In your dampening nerves, your throbbing veins,
inject the flames of courage today.]
Furied, frenzied and feverishly passionate, this is a marvellously stirring call to arms. Anurag Kashyap places this tremendous war cry just when his protagonists are going to election in Gulaal, and lyricist and composer Piyush Mishra takes the microphone himself to herald the return of hardcore Hindi to the world of the lyric.
The song’s rampaging narrative gains momentum like a charging elephant, stopping but for the occasional bellow, celebrating violence as manhood. It pays obeisance to the colour of blood and fury, the red of revolution, and all with the macabre, unyeilding marching beat of an approaching army. “I choose my words purely based on their sound, and meaning and connotations come much later,” says Mishra.
And suddenly, right near the end, it slows dramatically, even romantically, as if a lone soldier whistling from a relatively safe trench. And then that brief interlude is washed away by the stampeding army, its ruthless chorus followed by the sounds of bugles and drums of war. Masterful stuff.
2. Kaminey
Jiska bhi chehra chhila,
andar se aur nikla.
Masoom sa kabootar,
naacha toh mor nikla.
[Every face I scratched,
into another it turned.
A naive-looking pigeon,
to dancing peacock turned.]
In Gulzar’s 1987 film Ijaazat, Rekha makes Naseeruddin Shah a cup of tea, a cup he cheekily holds responsible for fanning flames best-left hidden. He calls the tea ‘kaminee,’ a female scoundrel, with much affection, and it is this romantic underscoring of the word that influenced Vishal Bhardwaj’s naming his 2009 masterpiece thus.
Only fitting, then, that Gulzarsaab be the man penning the words for Vishal’s magnificent title track — by far the best written song of the year. Poetry hits peak as the song decries life itself, speaking of how hope and love and friendship and dreams are all liars and traitors and rascals and cheats, and how even when a bond is forged with the heart, it’s an overwhelming letdown. For the heart is just another knave.

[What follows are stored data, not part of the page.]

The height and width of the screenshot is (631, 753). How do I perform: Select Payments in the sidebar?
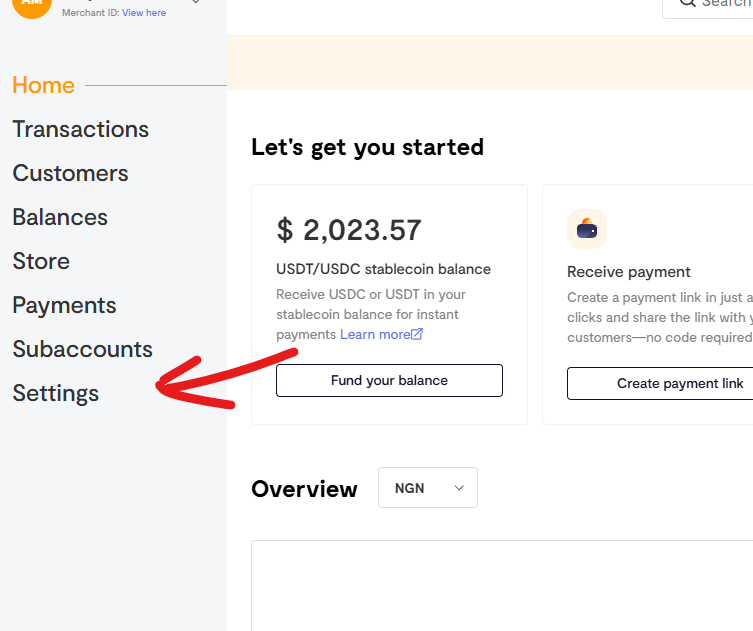click(x=64, y=305)
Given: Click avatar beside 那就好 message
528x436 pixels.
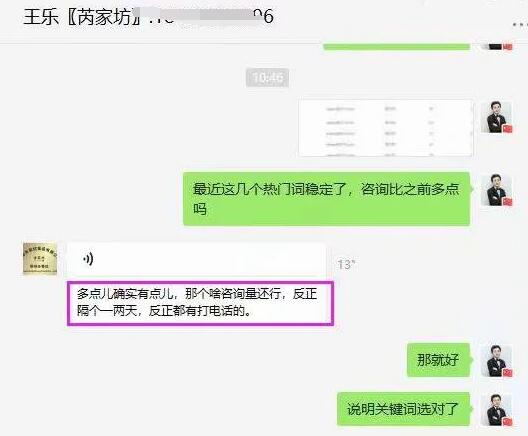Looking at the screenshot, I should (496, 361).
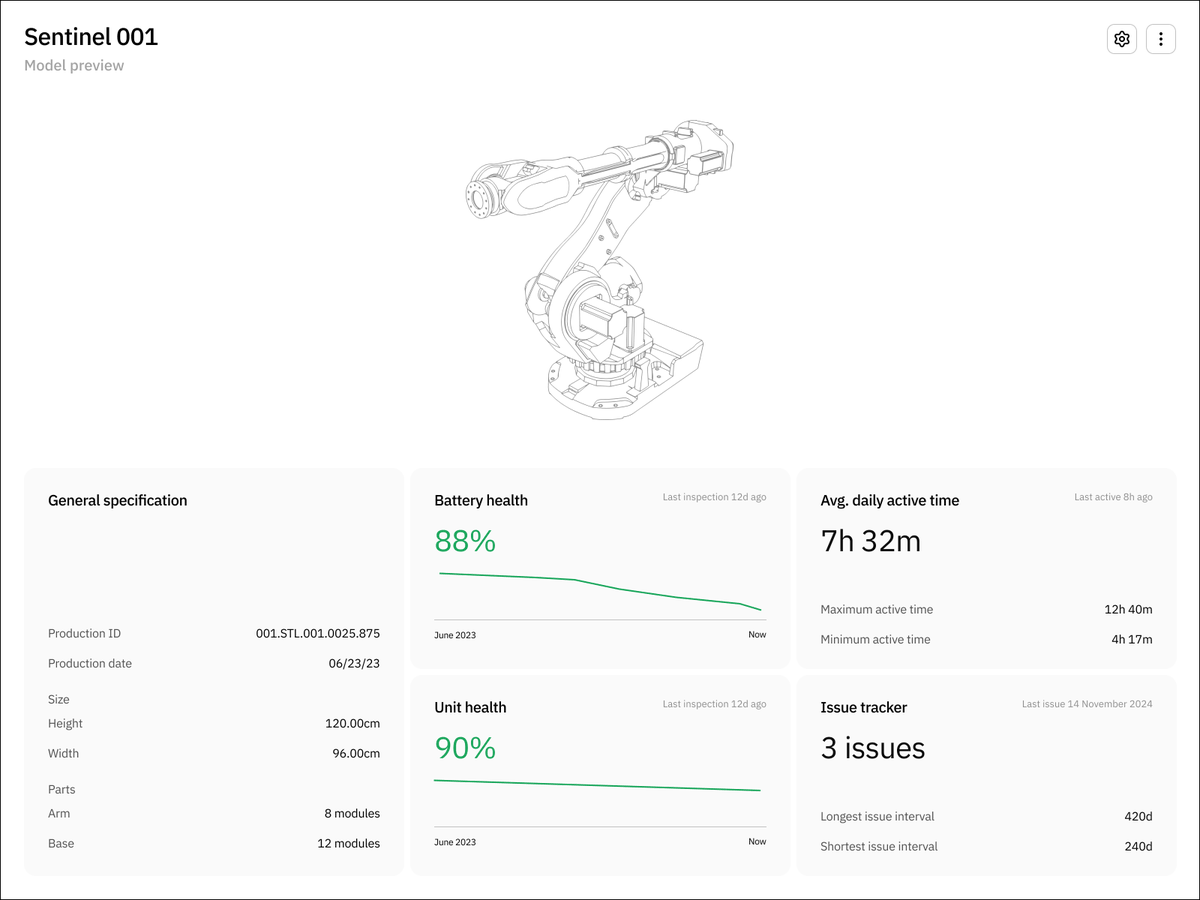Select the Production ID value 001.STL.001.0025.875

click(318, 633)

Bhardwaj himself sings of the heartbreak with extreme melancholy, his tender baritone soaking the phenomenal lyrics with sadness and yet showing us the inevitable hope: because while the protagonist might call the whole world a rascal, he still dares to soldier on. His voice is delicately, perfectly suited to the lament, and while he might sing of the world pulling the rug out from under our feet and never meeting expectations, the song itself does the opposite and exceeds everything we could hope for. Stunning.
1. Emosanal Atyachaar
Bol bol, why did you ditch me?
Zindagi bhi lele, yaar, kill me.
Bol bol, why did you ditch me, whore?
[Take my life too, man, kill me.]
Goodbye, rules.
Anurag Kashyap broke every kind of ground with his Dev D, and the arrival of the unconventional was signalled by this iconic track, one that has since broken out into the public domain and become a phrase all its own, one that speaks to a jaded generation with more fluency than anything ever has.

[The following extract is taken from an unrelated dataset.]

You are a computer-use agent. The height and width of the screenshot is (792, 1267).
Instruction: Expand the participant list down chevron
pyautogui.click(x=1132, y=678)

“It was completely his baby, his idea,” says composer Amit Trivedi, throwing all the credit Kashyap’s way as he explains how the director came up with the song’s title and very specific ideas of how to incorporate a brass-band. Lyrically, Amitabh Bhattacharya went all out funky, even as Trivedi tried hard to disguise the ‘whore’ word as a simple ‘ho‘ alaap.

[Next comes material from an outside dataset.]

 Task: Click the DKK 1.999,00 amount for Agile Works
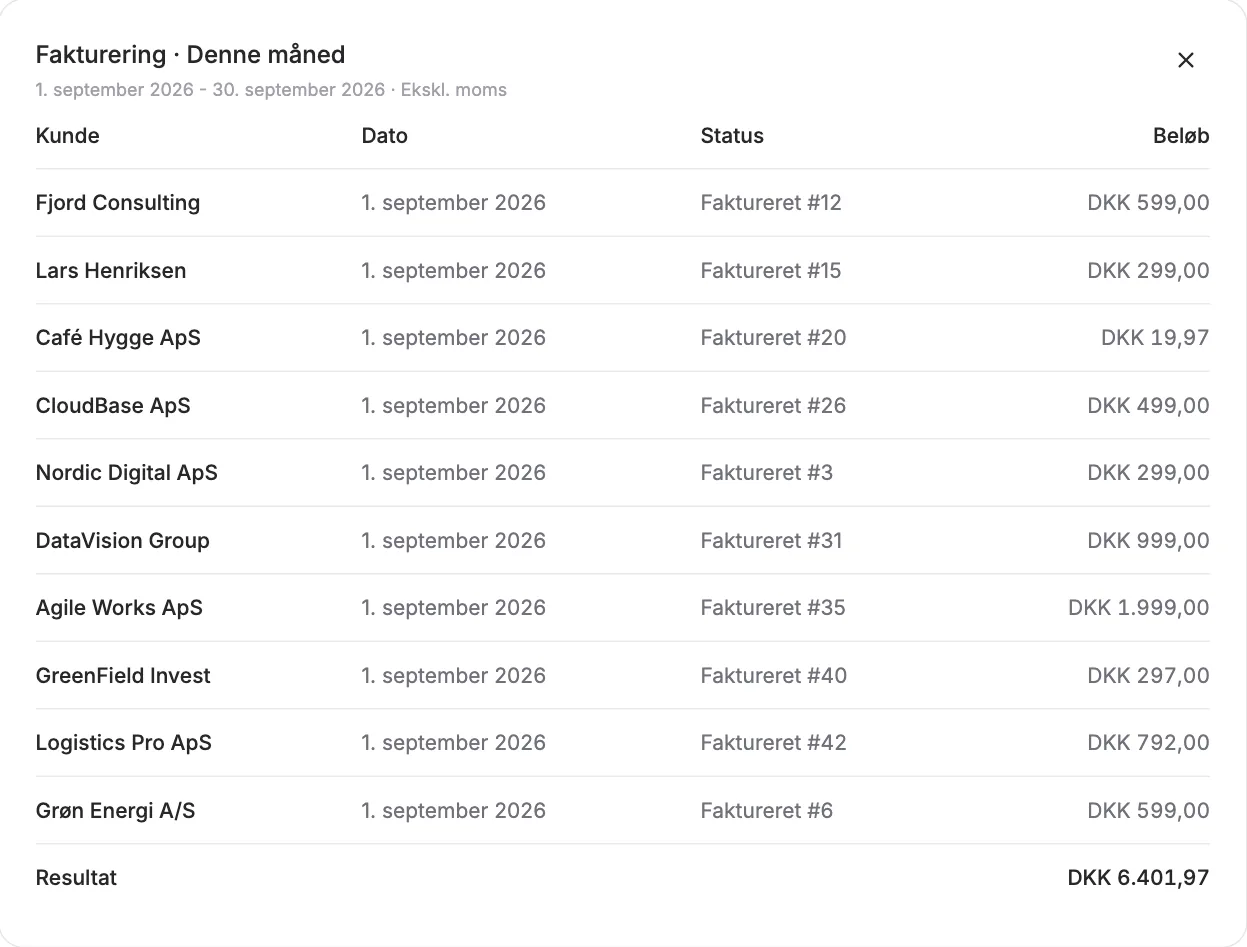(1138, 608)
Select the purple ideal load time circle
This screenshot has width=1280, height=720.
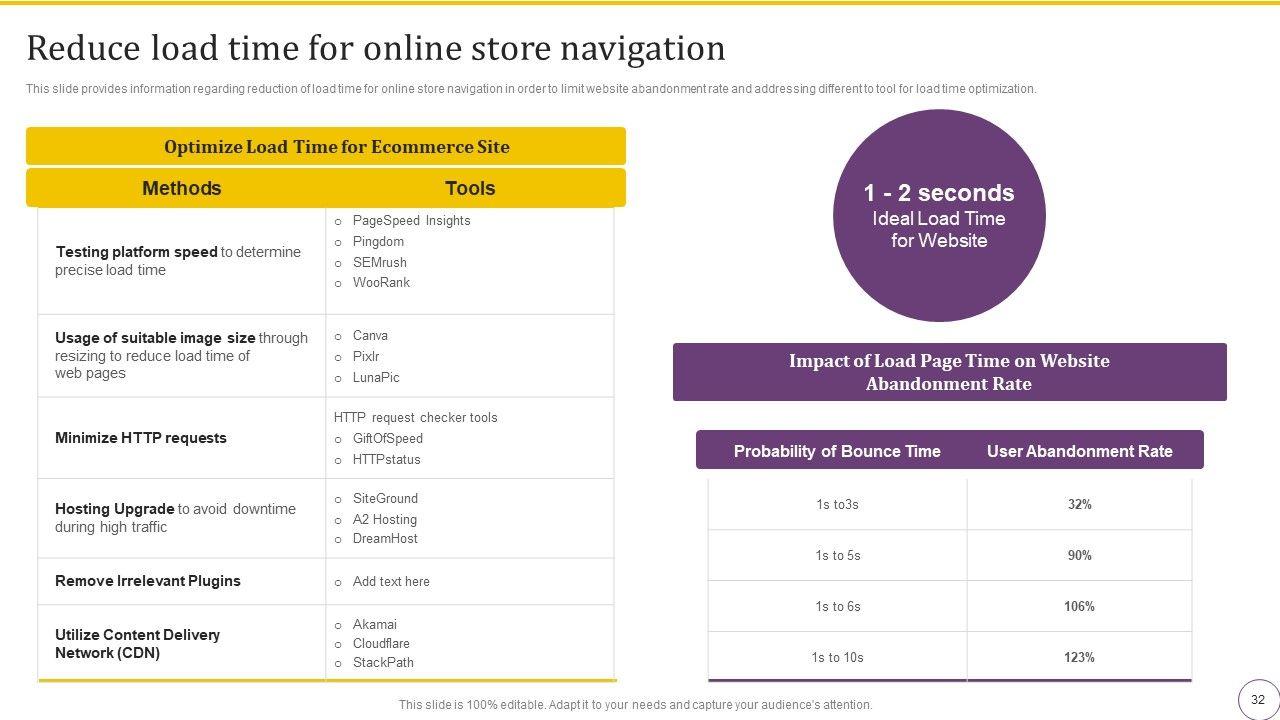tap(939, 216)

Performed by the mysterious Bandmaster Rangila and Rasila, the song is used in an unbelievably literal context: Abhay Deol’s Dev is sitting and chugging Smirnoff while the love of his life, Mahie Gill’s Paro, is breaking irrepressibly into a full-bodied jig at her own wedding. And the lyrics just mock it all, matched superbly by the insane jollity of the street-band shaadi sound.
A celebration of intense loss, this is doubtless the song of the year.